2.  The Castle Keeps, Andrew J. Offutt (1972)

Screen shot 2013-12-20 at 10.25.00 PM

(Richard Powers’ cover for the 1972 edition)

From the back cover: “THE SHAPE OF CHAOS.  The Andrews in their hilltop home had only ancient weapons to defend themselves from roving bands of ravagers….  The Caudills were protected in their sealed-up apartment building in the city — but stifled by the restraints of their artificial environment…  Not since No Blade of Grass has a science fiction novel so brilliant caught the gripping terror civilization gone berserk!”

3. The Book of Frank Herbert, Frank Herbert (1973)

(Vincent Di Fate’s cover for the 1981 edition)

From the back cover: “The Dune creator’s own selection of his ten best.  Moody, terrifying, prophetic… these ten startling stories of mankind’s encounters with a deep and alien universe are Frank Herbert’s own favorites.  The best introduction to one of today’s most exciting authors, they illuminate and expand the vision that has made his legendary DUNE epic one of SF’s all-time bestsellers.”

4. Tactics of Conquest, Barry N. Malzberg (1974)

(Ron Walotsky’s cover for the 1974 edition)

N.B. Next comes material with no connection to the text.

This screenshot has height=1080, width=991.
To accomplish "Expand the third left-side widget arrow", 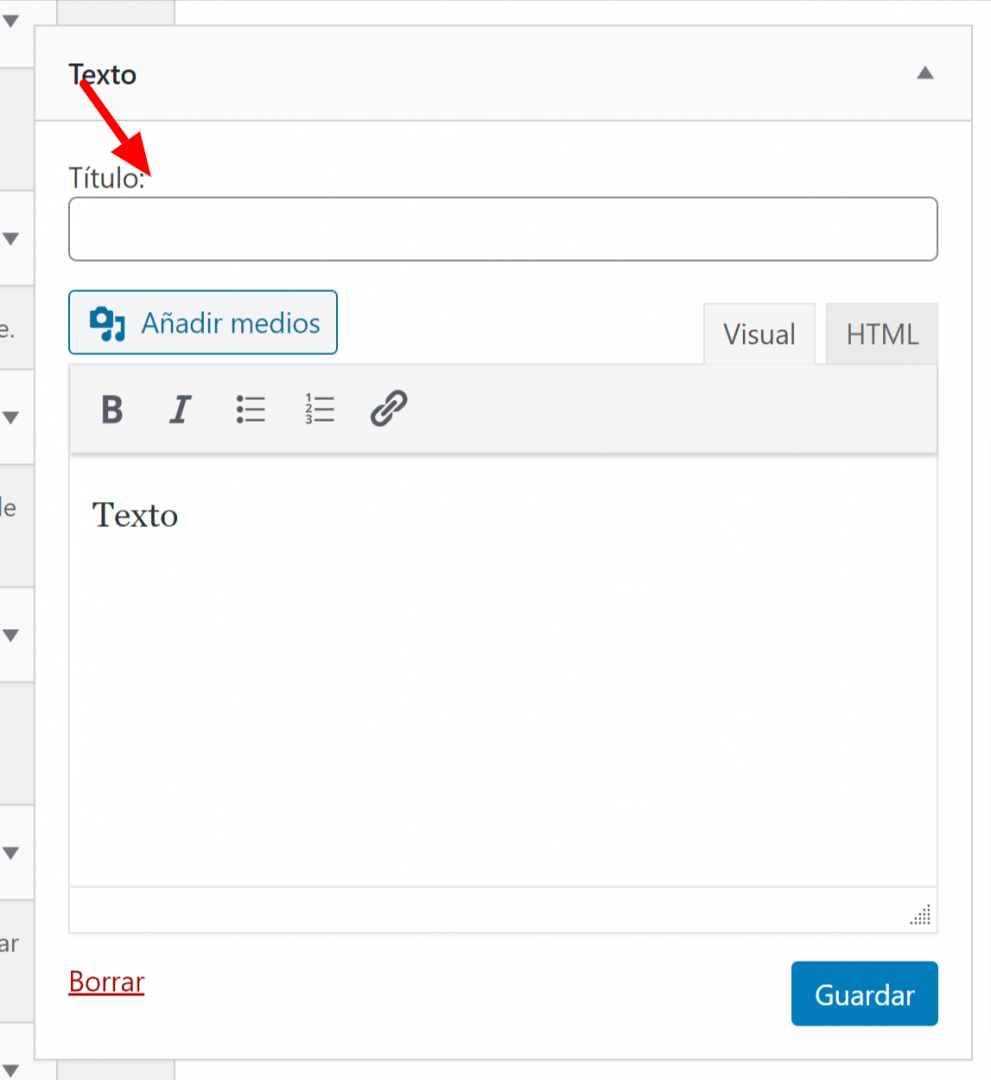I will pos(10,417).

From the back cover: “The Overloads [sic — YES, it is MISSPELLED] ordained it: this intergalactic chess match between two evenly matched grandmasters to decide the fate of the universe.  If David wins, all evil-doers will be painfully obliterated.  Bit if he is checkmated, the forces of good will be moved out of existence…. and thousands of years of chaos will begin.  Can David trust the Overlords?  Can he strike a bargain with his vile opponent and extend the games into an endless series of draws.  Will his careful defense be torn apart by his own hands?  The grandmasters know the truth: that only the game matters… that it is really about nothing.  And everything.”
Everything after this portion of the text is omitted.